§ Data for this task
++++++

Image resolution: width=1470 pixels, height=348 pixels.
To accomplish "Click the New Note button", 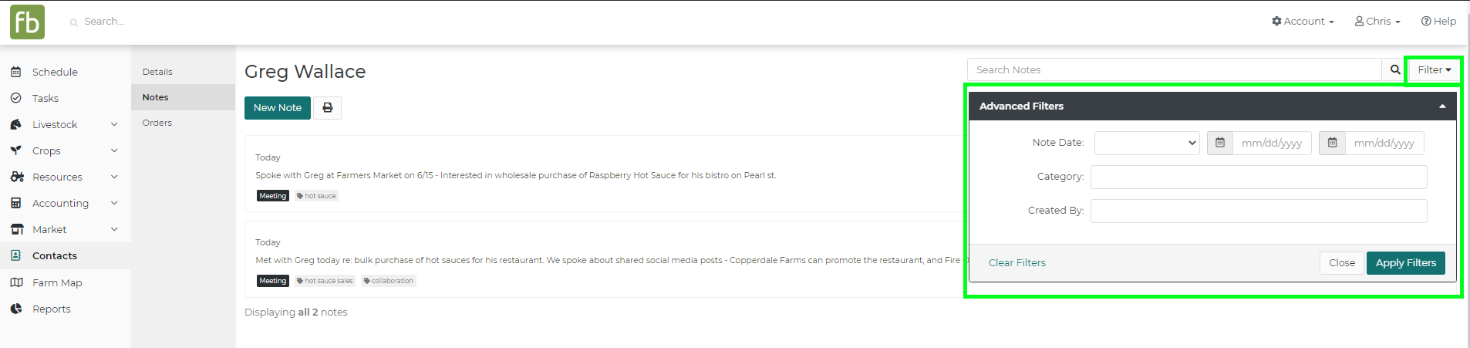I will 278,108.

++++++

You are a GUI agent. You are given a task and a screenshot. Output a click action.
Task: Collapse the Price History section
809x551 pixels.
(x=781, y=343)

++++++

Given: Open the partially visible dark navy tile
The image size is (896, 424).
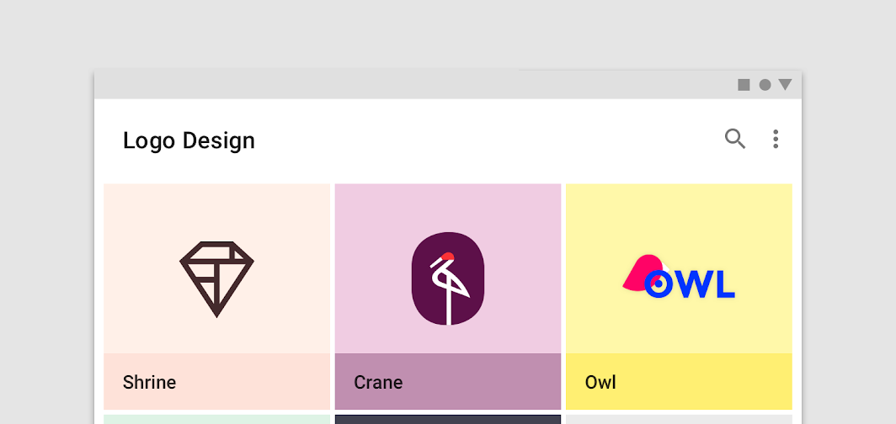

++++++

§ Work instructions
Going back over the entries above, copy word for word every line from the one that has "Given: Open the" on through the one that has "The image size is (896, 424).".

§ Output for this exercise
Given: Open the partially visible dark navy tile
The image size is (896, 424).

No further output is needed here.